→ EXERCISE PROMPT
Using the records below, transcribe exactly only the lines from the one with "Focus the Scontrino number field 2335" through the end, both included, and drop every picture.

*** Begin section ***

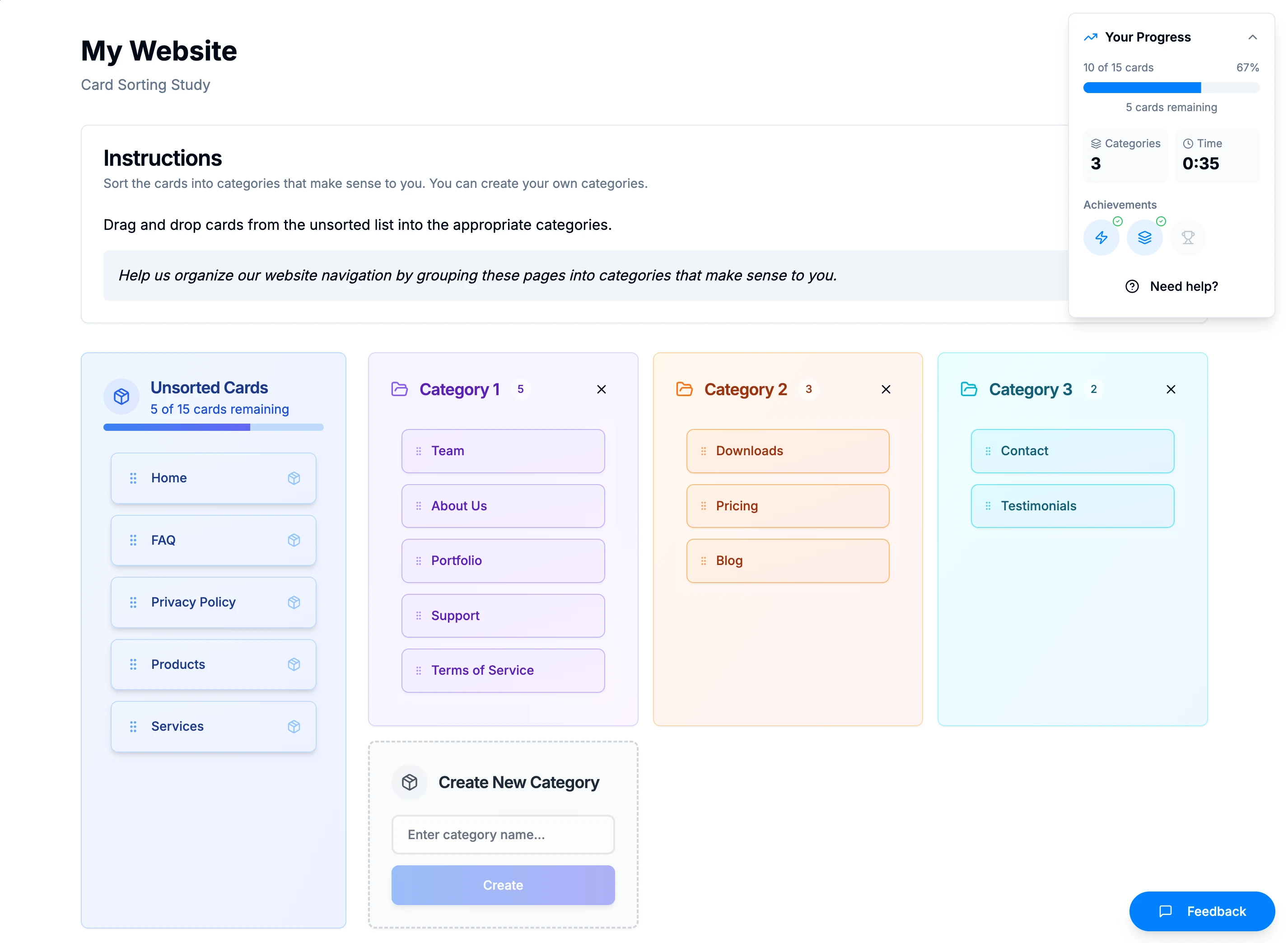Click the cube icon on FAQ card
The width and height of the screenshot is (1288, 943).
[x=294, y=540]
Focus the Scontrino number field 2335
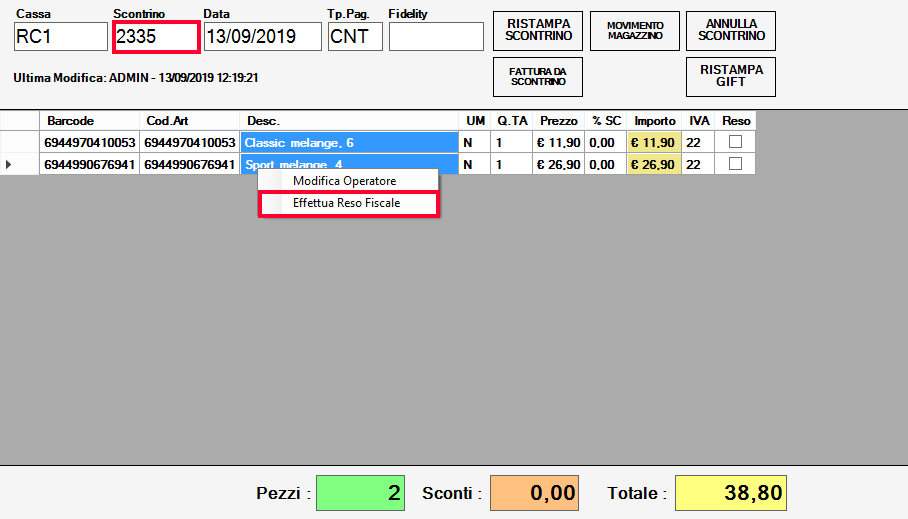Viewport: 908px width, 519px height. [x=155, y=37]
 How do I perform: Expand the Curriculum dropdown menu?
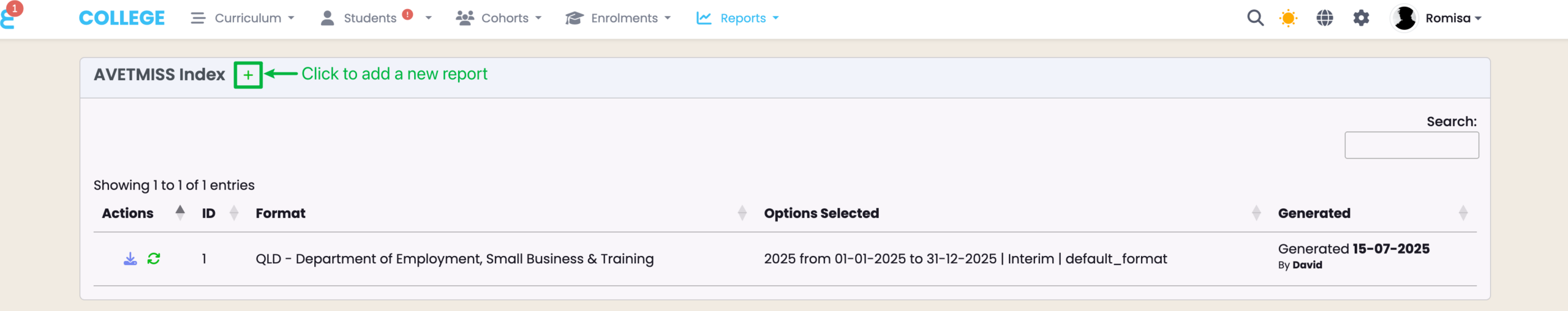click(x=243, y=18)
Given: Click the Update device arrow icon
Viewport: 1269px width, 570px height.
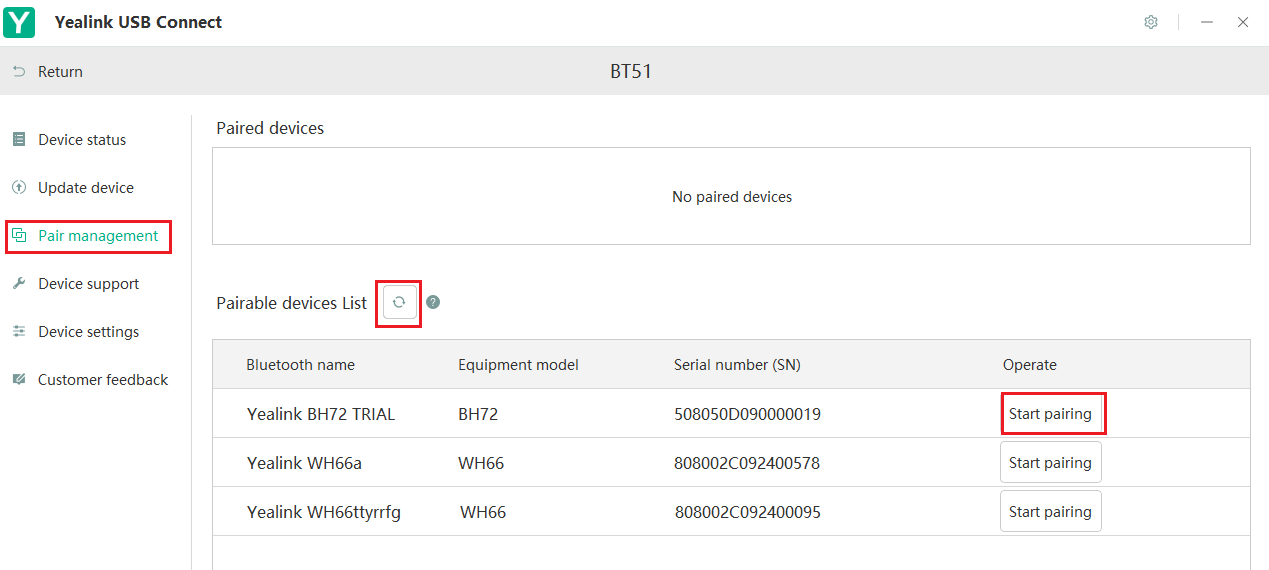Looking at the screenshot, I should pos(18,188).
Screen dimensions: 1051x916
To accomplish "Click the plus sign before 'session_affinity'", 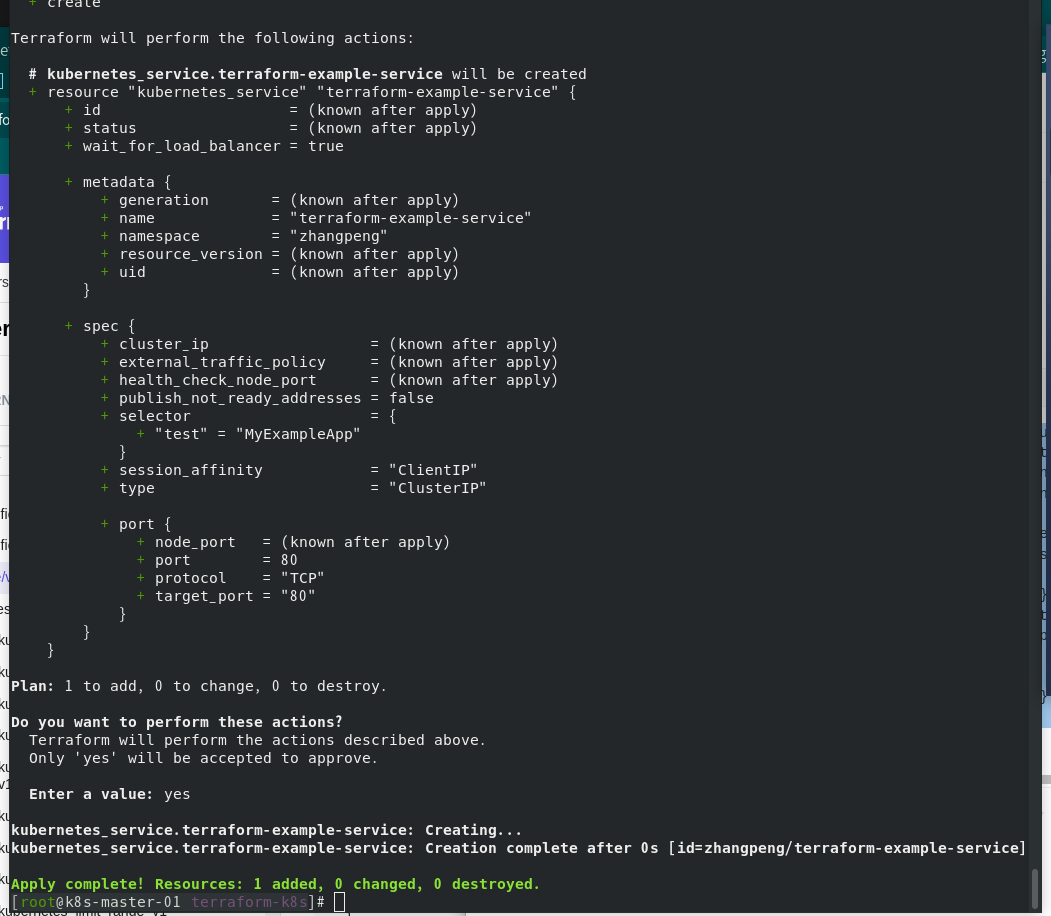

*** End section ***

→ ANSWER TO THIS EXERCISE
Focus the Scontrino number field 2335
Viewport: 908px width, 519px height. [x=155, y=37]
 How do I perform: Expand the Curriculum dropdown menu?
click(x=243, y=18)
Given: Click the Update device arrow icon
Viewport: 1269px width, 570px height.
Looking at the screenshot, I should pos(18,188).
Screen dimensions: 1051x916
To accomplish "Click the plus sign before 'session_affinity'", 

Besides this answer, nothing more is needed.